### Dataset entries
....

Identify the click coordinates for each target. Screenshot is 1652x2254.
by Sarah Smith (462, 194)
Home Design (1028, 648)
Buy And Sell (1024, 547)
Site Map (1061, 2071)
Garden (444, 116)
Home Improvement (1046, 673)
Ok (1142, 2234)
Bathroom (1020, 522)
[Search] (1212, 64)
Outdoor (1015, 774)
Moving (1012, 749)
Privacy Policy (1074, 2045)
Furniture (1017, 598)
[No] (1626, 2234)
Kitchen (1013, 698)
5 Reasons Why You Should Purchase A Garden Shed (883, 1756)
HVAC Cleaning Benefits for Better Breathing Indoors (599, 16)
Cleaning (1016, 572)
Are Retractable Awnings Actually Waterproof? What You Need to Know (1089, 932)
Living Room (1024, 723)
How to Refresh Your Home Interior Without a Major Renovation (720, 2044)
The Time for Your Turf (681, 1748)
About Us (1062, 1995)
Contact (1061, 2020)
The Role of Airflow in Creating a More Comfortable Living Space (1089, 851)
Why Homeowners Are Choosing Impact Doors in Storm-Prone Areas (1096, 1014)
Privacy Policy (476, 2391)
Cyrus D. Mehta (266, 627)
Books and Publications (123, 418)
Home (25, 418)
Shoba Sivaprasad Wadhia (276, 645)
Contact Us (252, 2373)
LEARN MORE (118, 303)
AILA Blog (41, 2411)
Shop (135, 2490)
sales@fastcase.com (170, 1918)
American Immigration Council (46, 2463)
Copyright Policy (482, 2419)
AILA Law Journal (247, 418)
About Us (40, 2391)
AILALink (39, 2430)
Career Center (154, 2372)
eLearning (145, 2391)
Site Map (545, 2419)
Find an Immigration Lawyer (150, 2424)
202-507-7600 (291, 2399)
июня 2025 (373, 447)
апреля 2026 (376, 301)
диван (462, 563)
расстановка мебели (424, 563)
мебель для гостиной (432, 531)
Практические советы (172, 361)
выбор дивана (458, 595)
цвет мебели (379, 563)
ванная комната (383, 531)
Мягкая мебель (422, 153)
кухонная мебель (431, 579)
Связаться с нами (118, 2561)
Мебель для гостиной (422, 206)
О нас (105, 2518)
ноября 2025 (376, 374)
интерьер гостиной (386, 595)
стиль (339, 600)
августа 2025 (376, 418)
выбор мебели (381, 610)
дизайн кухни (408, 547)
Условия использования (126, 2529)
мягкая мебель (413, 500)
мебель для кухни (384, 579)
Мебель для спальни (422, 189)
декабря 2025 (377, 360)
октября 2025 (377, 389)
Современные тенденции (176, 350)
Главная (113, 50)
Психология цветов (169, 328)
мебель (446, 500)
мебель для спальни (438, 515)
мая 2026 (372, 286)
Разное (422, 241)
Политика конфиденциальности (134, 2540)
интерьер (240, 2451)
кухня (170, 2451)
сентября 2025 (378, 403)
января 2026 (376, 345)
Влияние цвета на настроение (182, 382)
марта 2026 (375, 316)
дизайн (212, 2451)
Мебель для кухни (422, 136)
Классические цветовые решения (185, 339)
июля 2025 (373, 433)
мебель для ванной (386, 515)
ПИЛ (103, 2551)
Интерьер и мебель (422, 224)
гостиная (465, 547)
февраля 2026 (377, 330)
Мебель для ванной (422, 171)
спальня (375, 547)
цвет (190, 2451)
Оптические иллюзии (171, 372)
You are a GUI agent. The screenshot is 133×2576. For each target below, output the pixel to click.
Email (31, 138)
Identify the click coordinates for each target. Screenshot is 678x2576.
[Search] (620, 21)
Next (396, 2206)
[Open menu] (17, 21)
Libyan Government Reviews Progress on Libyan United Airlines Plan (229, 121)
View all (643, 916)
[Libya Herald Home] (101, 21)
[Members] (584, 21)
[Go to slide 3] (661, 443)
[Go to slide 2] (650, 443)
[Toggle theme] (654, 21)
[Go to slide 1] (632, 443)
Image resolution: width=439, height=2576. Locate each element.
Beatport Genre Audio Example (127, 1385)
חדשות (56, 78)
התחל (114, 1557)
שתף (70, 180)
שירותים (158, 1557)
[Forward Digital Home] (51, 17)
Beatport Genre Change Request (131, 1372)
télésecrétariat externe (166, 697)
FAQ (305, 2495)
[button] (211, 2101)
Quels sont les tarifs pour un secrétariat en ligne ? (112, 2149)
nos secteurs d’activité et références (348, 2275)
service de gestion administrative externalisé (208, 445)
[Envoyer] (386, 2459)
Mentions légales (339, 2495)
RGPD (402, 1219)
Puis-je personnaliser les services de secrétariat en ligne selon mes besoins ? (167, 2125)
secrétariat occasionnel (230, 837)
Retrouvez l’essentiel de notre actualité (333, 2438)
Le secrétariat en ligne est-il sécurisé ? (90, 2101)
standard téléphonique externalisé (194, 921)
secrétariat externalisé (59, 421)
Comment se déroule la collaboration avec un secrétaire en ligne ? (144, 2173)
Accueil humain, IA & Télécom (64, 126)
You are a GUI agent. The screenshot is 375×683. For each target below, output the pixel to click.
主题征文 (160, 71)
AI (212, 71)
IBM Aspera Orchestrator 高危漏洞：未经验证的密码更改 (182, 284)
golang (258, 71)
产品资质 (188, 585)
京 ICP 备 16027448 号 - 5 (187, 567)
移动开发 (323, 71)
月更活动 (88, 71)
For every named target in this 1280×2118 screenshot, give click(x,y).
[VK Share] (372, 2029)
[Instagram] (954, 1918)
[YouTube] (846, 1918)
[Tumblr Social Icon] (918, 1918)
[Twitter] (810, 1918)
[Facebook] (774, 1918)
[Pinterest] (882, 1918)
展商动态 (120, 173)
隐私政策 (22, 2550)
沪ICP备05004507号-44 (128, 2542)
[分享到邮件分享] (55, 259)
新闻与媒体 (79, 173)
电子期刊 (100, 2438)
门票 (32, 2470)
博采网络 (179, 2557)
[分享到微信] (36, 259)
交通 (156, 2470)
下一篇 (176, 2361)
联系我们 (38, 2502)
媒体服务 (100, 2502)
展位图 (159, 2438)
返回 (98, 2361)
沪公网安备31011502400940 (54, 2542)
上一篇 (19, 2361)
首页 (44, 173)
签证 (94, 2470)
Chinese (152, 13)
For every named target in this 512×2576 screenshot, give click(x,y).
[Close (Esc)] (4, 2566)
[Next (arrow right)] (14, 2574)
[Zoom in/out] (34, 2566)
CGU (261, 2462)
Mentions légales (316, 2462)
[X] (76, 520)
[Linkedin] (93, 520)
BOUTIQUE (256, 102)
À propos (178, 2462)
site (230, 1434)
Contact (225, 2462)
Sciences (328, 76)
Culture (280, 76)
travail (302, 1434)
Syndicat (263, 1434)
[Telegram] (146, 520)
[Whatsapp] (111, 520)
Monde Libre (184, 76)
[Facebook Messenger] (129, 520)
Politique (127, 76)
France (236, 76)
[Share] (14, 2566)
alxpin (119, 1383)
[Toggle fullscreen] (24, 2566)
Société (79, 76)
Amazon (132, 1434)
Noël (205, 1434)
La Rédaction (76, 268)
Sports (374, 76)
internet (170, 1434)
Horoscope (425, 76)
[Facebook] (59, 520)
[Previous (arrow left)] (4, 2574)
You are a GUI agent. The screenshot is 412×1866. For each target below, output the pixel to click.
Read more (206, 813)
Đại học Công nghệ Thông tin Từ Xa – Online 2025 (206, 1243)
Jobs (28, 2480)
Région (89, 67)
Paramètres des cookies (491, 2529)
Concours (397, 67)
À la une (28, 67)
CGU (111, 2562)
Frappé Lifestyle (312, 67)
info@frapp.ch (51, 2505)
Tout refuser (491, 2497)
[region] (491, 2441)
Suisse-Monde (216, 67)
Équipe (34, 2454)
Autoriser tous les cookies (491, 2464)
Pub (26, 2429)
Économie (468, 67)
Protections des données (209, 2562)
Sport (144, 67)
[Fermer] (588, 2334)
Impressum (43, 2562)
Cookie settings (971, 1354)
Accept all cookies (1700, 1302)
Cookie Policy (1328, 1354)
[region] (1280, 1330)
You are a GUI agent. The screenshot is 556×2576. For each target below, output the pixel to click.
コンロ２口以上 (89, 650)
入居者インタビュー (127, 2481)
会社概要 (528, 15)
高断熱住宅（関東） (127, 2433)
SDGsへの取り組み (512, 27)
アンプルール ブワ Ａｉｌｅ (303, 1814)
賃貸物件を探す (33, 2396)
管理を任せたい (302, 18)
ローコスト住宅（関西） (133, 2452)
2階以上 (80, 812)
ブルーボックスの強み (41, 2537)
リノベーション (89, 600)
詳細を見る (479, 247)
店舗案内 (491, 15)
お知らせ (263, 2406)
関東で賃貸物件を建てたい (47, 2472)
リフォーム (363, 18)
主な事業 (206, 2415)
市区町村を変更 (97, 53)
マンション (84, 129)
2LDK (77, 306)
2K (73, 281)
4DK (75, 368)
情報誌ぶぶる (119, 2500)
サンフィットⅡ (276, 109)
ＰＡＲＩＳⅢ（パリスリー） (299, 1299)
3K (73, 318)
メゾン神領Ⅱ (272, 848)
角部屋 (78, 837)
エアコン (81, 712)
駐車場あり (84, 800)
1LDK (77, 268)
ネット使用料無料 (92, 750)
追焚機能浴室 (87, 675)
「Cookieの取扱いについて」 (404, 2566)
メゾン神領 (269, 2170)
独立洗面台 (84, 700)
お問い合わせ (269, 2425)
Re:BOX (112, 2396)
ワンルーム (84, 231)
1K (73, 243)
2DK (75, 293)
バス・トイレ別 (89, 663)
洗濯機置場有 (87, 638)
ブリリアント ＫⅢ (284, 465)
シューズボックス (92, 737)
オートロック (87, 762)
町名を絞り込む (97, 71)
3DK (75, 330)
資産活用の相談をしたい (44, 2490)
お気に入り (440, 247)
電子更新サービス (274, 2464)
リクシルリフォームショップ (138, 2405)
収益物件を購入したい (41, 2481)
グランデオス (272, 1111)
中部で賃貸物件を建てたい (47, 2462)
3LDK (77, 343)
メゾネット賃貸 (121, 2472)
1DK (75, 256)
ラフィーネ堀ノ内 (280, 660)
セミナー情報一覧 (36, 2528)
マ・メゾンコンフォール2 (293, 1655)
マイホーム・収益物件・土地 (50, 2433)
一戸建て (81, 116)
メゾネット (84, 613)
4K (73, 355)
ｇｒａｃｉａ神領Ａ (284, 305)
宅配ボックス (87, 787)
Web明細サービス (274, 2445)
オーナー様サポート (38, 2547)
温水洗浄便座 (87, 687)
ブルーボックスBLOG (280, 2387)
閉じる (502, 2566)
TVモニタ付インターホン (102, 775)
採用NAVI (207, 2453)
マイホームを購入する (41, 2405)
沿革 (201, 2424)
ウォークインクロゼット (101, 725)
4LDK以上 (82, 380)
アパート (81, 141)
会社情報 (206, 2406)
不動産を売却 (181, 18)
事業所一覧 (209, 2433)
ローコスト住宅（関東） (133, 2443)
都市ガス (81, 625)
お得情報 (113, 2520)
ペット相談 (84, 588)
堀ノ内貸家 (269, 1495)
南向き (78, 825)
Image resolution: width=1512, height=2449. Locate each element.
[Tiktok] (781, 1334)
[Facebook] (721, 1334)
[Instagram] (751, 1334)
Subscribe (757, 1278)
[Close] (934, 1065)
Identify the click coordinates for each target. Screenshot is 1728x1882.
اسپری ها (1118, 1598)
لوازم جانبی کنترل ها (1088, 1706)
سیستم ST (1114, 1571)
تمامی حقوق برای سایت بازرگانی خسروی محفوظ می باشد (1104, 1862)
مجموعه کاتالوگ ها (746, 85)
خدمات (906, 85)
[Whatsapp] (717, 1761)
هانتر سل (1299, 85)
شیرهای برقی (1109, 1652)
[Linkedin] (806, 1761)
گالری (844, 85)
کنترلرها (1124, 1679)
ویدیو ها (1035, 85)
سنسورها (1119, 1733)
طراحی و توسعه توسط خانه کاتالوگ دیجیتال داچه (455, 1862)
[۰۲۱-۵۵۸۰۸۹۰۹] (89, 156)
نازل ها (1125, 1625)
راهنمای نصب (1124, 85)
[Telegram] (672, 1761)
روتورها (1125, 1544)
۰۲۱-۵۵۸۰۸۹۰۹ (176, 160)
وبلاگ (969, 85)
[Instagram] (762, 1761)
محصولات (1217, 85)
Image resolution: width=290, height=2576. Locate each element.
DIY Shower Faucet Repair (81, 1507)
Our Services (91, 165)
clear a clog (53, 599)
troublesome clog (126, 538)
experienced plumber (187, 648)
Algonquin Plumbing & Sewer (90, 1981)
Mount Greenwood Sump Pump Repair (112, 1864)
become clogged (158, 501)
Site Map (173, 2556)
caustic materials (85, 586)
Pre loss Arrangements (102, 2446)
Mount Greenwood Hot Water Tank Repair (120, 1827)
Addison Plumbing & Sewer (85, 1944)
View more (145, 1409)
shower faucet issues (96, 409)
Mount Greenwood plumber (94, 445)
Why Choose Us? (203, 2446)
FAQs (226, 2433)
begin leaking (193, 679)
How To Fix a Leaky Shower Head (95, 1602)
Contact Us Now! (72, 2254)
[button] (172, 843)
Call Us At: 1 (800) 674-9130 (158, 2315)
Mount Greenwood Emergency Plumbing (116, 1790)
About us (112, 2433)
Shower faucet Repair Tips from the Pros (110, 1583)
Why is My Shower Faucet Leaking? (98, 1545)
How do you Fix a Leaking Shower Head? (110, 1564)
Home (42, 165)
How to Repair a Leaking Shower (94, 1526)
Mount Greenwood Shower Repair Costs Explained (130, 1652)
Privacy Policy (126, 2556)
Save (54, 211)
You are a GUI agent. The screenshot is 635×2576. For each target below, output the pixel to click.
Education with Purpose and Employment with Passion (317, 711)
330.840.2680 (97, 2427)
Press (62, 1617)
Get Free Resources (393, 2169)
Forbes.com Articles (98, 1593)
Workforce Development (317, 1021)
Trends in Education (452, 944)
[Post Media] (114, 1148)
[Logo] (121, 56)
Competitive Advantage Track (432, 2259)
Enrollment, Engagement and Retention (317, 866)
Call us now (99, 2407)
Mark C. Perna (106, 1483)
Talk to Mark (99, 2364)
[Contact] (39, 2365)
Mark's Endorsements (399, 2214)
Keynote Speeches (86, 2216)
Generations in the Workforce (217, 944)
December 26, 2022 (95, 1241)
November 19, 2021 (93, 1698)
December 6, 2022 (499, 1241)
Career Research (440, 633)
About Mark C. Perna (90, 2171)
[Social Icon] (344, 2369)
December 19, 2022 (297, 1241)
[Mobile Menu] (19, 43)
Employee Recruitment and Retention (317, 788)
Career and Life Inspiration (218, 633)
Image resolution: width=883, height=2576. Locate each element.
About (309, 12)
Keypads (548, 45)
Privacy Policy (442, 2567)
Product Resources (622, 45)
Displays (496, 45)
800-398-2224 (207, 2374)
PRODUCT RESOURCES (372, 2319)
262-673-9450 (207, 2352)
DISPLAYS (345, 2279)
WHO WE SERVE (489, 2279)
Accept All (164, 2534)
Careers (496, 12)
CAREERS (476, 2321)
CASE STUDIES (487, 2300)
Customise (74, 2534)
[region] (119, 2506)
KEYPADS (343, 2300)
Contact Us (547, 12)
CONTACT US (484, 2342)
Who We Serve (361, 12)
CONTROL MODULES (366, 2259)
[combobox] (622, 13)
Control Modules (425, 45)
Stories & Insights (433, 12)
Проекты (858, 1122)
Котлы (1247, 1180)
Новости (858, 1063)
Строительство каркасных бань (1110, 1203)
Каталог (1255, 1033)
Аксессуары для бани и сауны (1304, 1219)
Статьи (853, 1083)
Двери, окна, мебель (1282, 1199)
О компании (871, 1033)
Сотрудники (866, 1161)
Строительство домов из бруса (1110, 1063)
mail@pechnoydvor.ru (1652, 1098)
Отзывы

....

What you return must be an exact retyping of the lines above starting at the line with "Protections des données (209, 2562)" and ending at the line with "会社概要 (528, 15)", and nothing besides.

Protections des données (209, 2562)
Sport (144, 67)
[Fermer] (588, 2334)
Impressum (43, 2562)
Cookie settings (971, 1354)
Accept all cookies (1700, 1302)
Cookie Policy (1328, 1354)
[region] (1280, 1330)
You are a GUI agent. The screenshot is 556×2576. For each target below, output the pixel to click.
コンロ２口以上 (89, 650)
入居者インタビュー (127, 2481)
会社概要 (528, 15)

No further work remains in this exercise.